Non ci sono ostacoli formali ad un intervento del governo su questa materia. Ma non è pensabile che la riforma si faccia attraverso un decreto legge. Tuttavia, se realmente fosse l’esecutivo a varare una legge elettorale – cosa che ritengo del tutto improbabile – assisteremmo alla sanzione dell‘incapacità dei partiti di svolgere una funzione all’interno del sistema costituzionale italiano. Non dimentichiamo, in ogni caso, che anche in questa fase la politica è tutt’altro che defilata: tutti i provvedimenti del governo, infatti, sono stati vagliati, approvati – in certi casi con profonde correzioni – o respinti dal Parlamento; il quale sta cercando faticosamente di continuare a svolgere il proprio dovere.



Ma se alla fine la politica non riuscisse a produrre una legge, che scenario di prefigurerebbe?

Ci troveremmo di fronte alla definitiva rottura tra i partiti e la società italiana. Sta di fatto che vorrei invitare chi osserva questi fenomeni a non mettere tutti sullo stesso piano. C’è chi sta lavorando per l’approvazione di una legge equa e chi per far saltare il banco.

A chi si riferisce?

L’ostacolo principale al varo di una riforma è rappresentato dal Pdl, che attraversa una grave crisi politica e detiene pur sempre il maggior numero di parlamentari.

Perché definisce il Pdl un ostacolo?

Basti pensare alla norma approvata ieri in commissione Affari costituzionali del Senato: una soglia del 42,5% per attribuire un premio di maggioranza del 12,5% è pressoché irraggiungibile. Determinerebbe, di fatto, una situazione di ingovernabilità. Con tutti gli effetti che ne deriverebbero quale, ad esempio, l’impennarsi degli spread.
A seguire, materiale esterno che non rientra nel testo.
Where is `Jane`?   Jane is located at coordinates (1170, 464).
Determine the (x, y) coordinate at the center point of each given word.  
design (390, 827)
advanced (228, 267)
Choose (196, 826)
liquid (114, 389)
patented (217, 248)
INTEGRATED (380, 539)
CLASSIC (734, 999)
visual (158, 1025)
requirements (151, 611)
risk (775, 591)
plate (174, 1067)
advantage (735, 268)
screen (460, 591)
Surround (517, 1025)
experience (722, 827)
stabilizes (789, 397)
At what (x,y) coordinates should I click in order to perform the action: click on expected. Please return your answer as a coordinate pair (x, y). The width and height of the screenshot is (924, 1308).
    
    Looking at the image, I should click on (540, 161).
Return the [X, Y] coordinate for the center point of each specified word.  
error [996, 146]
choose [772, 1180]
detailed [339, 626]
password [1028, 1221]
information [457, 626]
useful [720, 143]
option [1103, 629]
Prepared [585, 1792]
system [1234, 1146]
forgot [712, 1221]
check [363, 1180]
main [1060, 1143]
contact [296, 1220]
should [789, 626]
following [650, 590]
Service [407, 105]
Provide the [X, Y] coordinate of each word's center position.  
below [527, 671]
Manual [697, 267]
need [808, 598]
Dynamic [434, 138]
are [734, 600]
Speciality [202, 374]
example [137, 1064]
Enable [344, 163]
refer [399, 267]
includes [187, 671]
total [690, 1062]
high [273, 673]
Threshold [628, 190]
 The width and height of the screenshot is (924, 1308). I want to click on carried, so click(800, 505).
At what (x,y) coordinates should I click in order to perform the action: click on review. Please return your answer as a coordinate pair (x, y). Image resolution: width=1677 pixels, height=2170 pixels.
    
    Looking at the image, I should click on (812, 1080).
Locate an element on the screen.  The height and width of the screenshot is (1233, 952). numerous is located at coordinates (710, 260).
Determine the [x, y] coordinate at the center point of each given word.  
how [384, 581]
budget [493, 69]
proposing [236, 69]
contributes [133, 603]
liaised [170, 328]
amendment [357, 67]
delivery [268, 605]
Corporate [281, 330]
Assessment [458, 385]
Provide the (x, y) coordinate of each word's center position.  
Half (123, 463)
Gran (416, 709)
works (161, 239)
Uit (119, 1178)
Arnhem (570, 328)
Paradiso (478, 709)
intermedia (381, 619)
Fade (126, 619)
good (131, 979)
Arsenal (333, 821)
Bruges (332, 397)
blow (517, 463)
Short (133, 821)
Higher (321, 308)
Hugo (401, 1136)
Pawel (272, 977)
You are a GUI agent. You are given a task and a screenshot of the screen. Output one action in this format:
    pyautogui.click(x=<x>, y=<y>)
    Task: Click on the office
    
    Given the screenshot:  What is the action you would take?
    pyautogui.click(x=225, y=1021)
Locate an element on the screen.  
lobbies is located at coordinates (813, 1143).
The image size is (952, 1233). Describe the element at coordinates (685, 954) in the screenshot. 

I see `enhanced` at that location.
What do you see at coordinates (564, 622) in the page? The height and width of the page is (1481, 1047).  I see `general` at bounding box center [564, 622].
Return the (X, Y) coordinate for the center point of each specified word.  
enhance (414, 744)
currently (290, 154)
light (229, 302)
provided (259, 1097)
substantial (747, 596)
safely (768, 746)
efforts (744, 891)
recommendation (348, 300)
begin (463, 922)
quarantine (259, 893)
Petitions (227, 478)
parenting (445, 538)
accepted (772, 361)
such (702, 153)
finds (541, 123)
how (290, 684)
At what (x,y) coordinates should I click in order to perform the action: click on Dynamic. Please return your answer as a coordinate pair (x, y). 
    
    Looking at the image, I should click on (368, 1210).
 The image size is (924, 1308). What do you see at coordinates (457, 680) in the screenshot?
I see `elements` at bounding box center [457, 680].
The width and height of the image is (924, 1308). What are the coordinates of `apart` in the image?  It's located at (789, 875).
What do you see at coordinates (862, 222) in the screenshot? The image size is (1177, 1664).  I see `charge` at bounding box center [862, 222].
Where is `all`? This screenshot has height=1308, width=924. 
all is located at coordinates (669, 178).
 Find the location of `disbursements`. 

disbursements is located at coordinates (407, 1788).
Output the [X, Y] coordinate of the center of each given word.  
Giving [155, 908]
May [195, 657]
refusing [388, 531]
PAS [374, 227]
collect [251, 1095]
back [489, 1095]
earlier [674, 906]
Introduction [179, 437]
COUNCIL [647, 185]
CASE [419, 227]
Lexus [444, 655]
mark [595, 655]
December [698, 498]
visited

Lei, su queste pagine, affermò che il Pdl «mira a far parte della maggioranza di  governo, anche se perdesse le elezioni».

Esatto. Ma in nessun Paese del mondo chi non vince, poi, governa. Sia ben chiaro, sarebbe altrettanto sbagliato favorire indiscriminatamente il vincitore. Tuttavia, una soglia così alta non esiste da nessuna parte. Sarebbe quindi, sufficiente, introdurre un valore minimo volto all’equità.

A quanto dovrebbe ammontare?

A non oltre il 40%. 

La capogruppo in Senato del Pd, Anna Finocchiaro, ha fatto sapere che il “blitz” del Pdl interrompe la strada del dialogo. E’ così?

Non c’è alternativa. A questo punto, non ci sarà più alcuna intesa. Ciascuno andrà in Aula, con le proprie proposte, poi si voterà.

Trova praticabile, invece, l’ipotesi di una costituente avanzata da Marcello Pera e rilanciata da Berlusconi?

Non ci possono essere due poteri costituenti – il Parlamento e l’Assemblea – dotati dei medesimi poteri e della facoltà di annullare ciascuno i provvedimenti dell’altro. Sarebbe il caos.